**EXERCISE DIRECTIONS**
Copy nothing but the text: repeat each entry exactly and drop the images.

........

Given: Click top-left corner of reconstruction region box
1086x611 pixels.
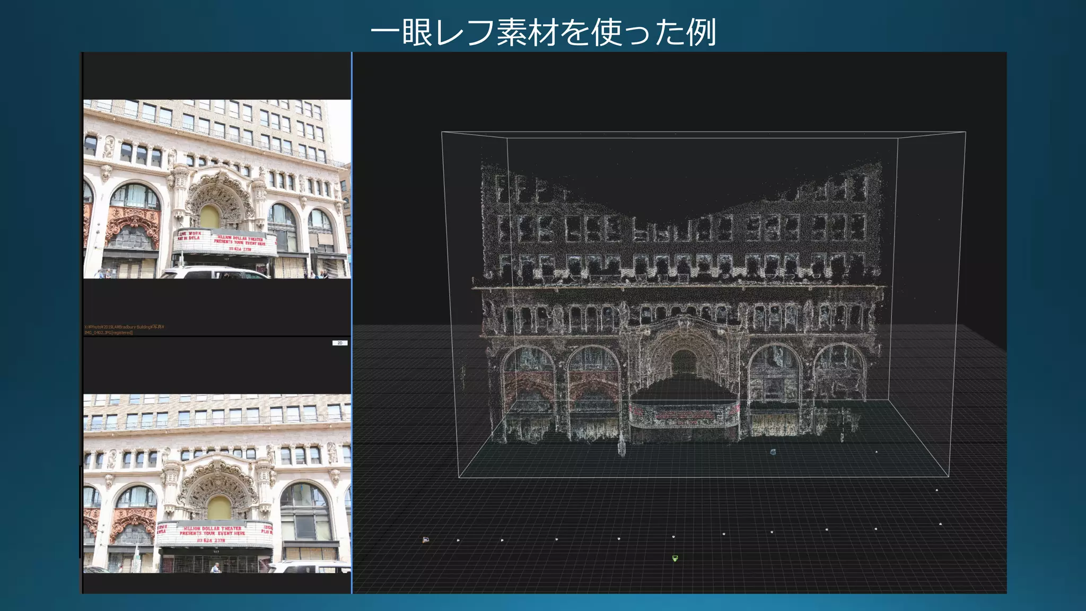Looking at the screenshot, I should click(442, 133).
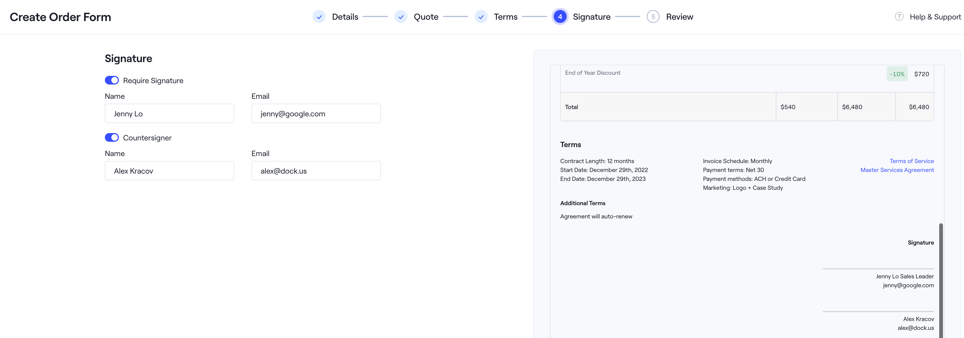Viewport: 964px width, 338px height.
Task: Open Help & Support
Action: point(935,17)
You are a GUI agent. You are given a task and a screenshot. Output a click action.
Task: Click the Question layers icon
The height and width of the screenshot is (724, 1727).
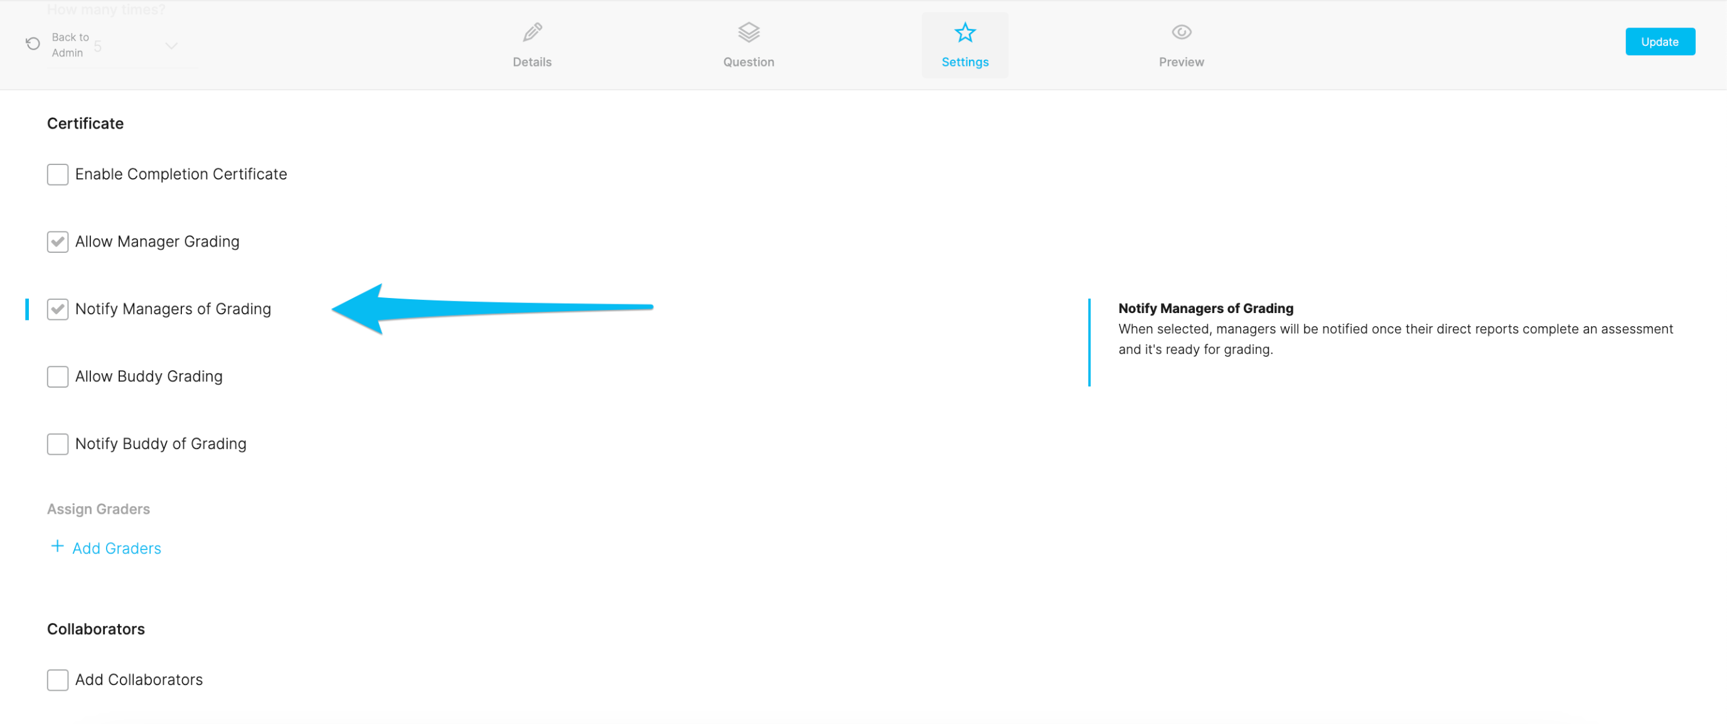pos(748,32)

........

**YOUR RESPONSE**
Given: Click top-left corner of reconstruction region box
1086x611 pixels.
Looking at the screenshot, I should click(442, 133).
Viewport: 964px width, 338px height.
Task: Open Help & Support
Action: point(935,17)
You are a GUI agent. You are given a task and a screenshot. Output a click action.
Task: Click the Question layers icon
The height and width of the screenshot is (724, 1727).
pos(748,32)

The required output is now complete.